| Work task A |
Print the passage on theories of love from "5. The Elephant" to "to one another.".
| Work task B |
Continue the passage on theories of love from the end of its last sentence.

| Source extract |
Take all of these as givens by Aristophanes. That is, just assume that they are true regardless of whether you agree with them or not. If they are true, then, it must be possible for a theory of love to explain why they are true without resorting to bizarre or implausible mythology in the process. Of the contemporary theories of love we have considered--Singer, Firestone, Nozick, Baier, and Frankfurt, specifically--which one best explains (justifies, rationalizes, or would otherwise predict or entail) these presumed facts? Precisely how does the theory justify each of the above truths? Are there points on which the justification is lacking? How might you revise the theory to better justify these truths?
4. He Loves Me, He Loves Me Not
What is Nozick's account of love? How does his account differ from Firestone's? Of the two accounts, which is the most philosophically defensible? Why? Firestone couples her account of love with a feminist interpretation of freudian psychology to argue that men cannot love. Suppose, however, that we substitute Firestone's account of love with Nozick's. With Nozick's account instead of her own, could Firestone continue to argue that men are incapable of love in a patriarchy? Why or why not?
5. The Elephant in the Room
We have argued that most of the accounts of love we've considered this semester at best get only part of the story of love right. In particular, we argued that many theories of love give a necessary, but not sufficient, condition on love. For example, recall Firestone's account whereby love is a state of mutual vulnerability. It may be true, then, that
If X loves Y, then X and Y are mutually vulnerable to one another.

Stored data entries:
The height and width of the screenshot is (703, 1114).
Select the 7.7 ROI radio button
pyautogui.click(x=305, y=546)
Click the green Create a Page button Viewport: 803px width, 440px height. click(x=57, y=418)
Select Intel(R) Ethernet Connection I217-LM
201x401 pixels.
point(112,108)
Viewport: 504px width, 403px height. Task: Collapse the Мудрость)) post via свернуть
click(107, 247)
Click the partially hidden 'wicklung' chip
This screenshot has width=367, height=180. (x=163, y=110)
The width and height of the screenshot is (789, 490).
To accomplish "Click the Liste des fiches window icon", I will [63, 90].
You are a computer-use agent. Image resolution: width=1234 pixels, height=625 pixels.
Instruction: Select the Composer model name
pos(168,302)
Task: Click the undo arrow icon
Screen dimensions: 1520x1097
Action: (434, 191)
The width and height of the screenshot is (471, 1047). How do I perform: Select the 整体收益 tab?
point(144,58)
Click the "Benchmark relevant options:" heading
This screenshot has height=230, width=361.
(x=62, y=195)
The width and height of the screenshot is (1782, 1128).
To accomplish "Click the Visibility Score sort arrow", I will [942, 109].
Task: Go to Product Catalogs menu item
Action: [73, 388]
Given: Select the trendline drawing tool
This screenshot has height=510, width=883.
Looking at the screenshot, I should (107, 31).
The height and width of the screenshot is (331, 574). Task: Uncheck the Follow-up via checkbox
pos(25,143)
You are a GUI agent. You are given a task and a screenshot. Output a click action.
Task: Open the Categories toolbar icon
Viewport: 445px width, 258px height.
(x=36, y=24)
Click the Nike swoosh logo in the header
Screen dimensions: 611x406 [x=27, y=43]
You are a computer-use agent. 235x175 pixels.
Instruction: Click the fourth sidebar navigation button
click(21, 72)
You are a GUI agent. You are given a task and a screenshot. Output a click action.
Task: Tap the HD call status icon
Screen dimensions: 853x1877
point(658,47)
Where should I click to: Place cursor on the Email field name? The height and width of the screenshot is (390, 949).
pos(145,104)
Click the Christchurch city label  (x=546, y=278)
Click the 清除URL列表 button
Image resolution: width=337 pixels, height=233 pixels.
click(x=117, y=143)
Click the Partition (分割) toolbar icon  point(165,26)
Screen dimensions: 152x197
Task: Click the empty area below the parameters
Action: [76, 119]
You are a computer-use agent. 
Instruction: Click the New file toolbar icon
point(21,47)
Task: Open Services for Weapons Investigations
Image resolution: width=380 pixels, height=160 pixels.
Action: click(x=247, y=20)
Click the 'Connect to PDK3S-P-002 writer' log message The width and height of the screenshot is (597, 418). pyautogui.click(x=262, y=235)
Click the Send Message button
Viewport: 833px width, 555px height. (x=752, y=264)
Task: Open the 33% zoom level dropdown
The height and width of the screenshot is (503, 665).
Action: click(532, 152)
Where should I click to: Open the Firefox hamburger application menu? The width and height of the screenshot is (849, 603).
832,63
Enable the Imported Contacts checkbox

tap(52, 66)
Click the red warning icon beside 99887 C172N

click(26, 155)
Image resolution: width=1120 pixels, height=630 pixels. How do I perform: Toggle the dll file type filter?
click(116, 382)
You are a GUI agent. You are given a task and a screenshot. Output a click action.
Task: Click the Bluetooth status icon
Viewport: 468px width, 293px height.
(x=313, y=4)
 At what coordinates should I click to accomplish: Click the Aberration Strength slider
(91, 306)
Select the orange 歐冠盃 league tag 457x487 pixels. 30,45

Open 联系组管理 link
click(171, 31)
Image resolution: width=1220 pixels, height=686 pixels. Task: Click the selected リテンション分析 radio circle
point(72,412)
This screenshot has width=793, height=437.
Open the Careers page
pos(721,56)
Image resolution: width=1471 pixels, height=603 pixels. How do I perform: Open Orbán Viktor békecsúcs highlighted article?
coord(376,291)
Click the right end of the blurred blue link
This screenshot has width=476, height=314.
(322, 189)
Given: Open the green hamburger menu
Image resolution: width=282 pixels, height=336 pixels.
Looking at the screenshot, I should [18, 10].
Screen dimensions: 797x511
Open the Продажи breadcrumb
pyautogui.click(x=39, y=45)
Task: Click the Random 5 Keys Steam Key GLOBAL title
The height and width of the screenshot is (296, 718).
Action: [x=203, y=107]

| Written answer A |
5. The Elephant in the Room
We have argued that most of the accounts of love we've considered this semester at best get only part of the story of love right. In particular, we argued that many theories of love give a necessary, but not sufficient, condition on love. For example, recall Firestone's account whereby love is a state of mutual vulnerability. It may be true, then, that
If X loves Y, then X and Y are mutually vulnerable to one another.

| Written answer B |
Indeed, let us just simply grant for the sake of argument that love implies mutual vulnerability. That is, let us grant that mutual vulnerability is a necessary condition on love. It seems another and much more difficult proposition to accept that mutual vulnerability implies love. That is, mutual vulnerability does not also seem to be a sufficient condition on love, since it seems false to say that
If X and Y are mutually vulnerable to one another, then X loves Y.
To show this, all we need is an example where we have mutual vulnerability, but no love. Give such an example to show that Firestone has at most captured a small part of the phenomenon of love. Can you conduct similar analyses for Singer, Nozick, Baier, and Frankfurt? If so, do so. If not, do you think the theory indeed fully accounts for love? Why or why not?
6. Incompatible Claims?
Frankfurt claims that
- We have freedom of the will.
- Our wills are determined by what we care about.
- We care about what we love.
- What we love is outside our immediate control.
These claims appear to be mutually incompatible. That is, it seems they cannot all be true together. Yet Frankfurt is a careful philosopher, so we must ask, is there a way to understand these claims so they are compatible? If so, how? If not, why not?